当社グループは、「お客様の想いをかなえる新たな価値創造に挑戦し、アジアで、なくてはならない企業となる」というビジョンのもと、お客様のニーズを先取りした、より高度なソリューションを提供し続けるために、これまで培ってきた独自の技術やノウハウと外部の技術との組み合わせによる新たな製品やサービスの創出に挑み、環境変化に強い事業構造への変革を進めることで、持続的な企業価値向上を目指してまいります。

 

(2) 目標とする経営指標

当社グループは、収益性を高めながら成長投資を積極拡大することで、将来に向けた成長軌道の確立を目指しており、連結中期経営計画「New Value 2019」(2017年度~2019年度)では、総資産経常利益率(ROA)8%以上、自己資本当期純利益率(ROE)9%以上を目標としております。

 

(3) 中長期的な会社の経営戦略

当社グループは、連結中期経営計画「New Value 2019」(2017年度~2019年度)において、「中国・東南アジア地域での事業拡大と収益性向上」と「新たな製品・サービスの創出、成長投資の積極拡大」の実現に向けて、以下の基本戦略を掲げております。

① 既存事業の事業領域拡大と収益性向上

市場環境・顧客ニーズの変化に適応した販売・開発・生産体制を構築するとともに、グループ全体最適を指向した生産性の改善によりコスト競争力を強化する。

② 将来に向けた新たな製品・サービスの創出

技術革新が進む分野をターゲットとした新規材料・技術の開発・導入を促進するための研究開発体制を構築し、新製品・サービスの開発・事業化を加速する。

③ 持続的成長を支える経営基盤の強化

資産・資本効率を高めながら成長分野への積極投資を推進するとともに、環境変化に迅速かつ柔軟に対応する  ためのリスク管理体制を強化する。

④ 環境変化に適応する多様な人材の確保・育成

海外事業の成長を支えるマネジメント人材と、新たな価値創造を実現する多様な人材を確保・育成し、活躍できる環境を整備する。

 

(4) 会社の対処すべき課題

次期の事業環境は、国内・海外ともに、景気回復基調の継続が見込まれますが、保護主義的な政策の拡大や地政学リスクの高まり、不安定な為替相場や原油価格の変動などによる影響が懸念され、先行きは予断を許さない状況が続くとみております。

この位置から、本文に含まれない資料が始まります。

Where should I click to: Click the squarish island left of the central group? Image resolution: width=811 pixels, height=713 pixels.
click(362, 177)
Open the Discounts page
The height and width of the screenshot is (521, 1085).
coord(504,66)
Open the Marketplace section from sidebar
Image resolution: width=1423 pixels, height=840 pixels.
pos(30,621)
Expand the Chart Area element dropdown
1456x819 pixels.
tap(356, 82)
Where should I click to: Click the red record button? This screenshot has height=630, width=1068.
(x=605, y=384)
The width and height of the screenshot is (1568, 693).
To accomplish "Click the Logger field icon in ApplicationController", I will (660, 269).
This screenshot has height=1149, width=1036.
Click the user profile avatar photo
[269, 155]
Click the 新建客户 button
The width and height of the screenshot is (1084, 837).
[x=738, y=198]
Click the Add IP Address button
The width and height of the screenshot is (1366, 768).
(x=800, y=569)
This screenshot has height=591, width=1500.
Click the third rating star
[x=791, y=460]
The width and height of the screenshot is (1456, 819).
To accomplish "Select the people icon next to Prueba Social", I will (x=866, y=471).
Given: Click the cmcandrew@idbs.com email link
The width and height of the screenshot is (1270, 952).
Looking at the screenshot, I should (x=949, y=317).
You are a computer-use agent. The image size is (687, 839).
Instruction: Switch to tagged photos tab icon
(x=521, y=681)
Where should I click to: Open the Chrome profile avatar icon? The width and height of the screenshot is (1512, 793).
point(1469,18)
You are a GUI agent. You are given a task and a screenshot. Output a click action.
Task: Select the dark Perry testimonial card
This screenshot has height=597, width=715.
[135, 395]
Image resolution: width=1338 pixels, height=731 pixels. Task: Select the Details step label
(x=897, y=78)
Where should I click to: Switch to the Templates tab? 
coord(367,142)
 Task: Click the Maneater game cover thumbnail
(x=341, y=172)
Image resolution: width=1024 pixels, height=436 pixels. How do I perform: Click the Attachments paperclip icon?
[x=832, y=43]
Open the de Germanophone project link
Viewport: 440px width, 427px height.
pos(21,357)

このような状況のもと、当社グループは、アジア地域における存在感を高め、持続的な成長路線の確立を目指す連結中期経営計画「New Value 2019」(2017年度~2019年度)で掲げた中国を中心とするアジア地域での事業規模の拡大と収益性の向上、革新的な材料・技術開発による事業領域の拡大を果たすために、以下の課題にグループの総力を結集して取り組んでまいります。

① アジア地域での事業規模拡大を図るために、中国市場での液晶ディスプレイ関連分野を軸とした販売・生産体制強化によるシェア拡大に注力するとともに、東南アジア・南アジア地域での新たな市場の開拓による事業領域の拡大を推進する。

② 既存事業の収益性向上を図るために、グループ生産供給体制の最適化によるコスト競争力の強化に注力するとともに、市場・顧客ニーズに適応した高付加価値製品の開発・展開を加速する。

③ 新規事業の成長を促進するために、ナノインプリント事業を加工製品事業に統合し、新規事業の新たな成長モデルを探索・構築する。また、将来に向けた新たな製品・サービスの創出を加速するために、技術革新が進む自動車・ヘルスケア分野等での新たな研究開発体制を構築する。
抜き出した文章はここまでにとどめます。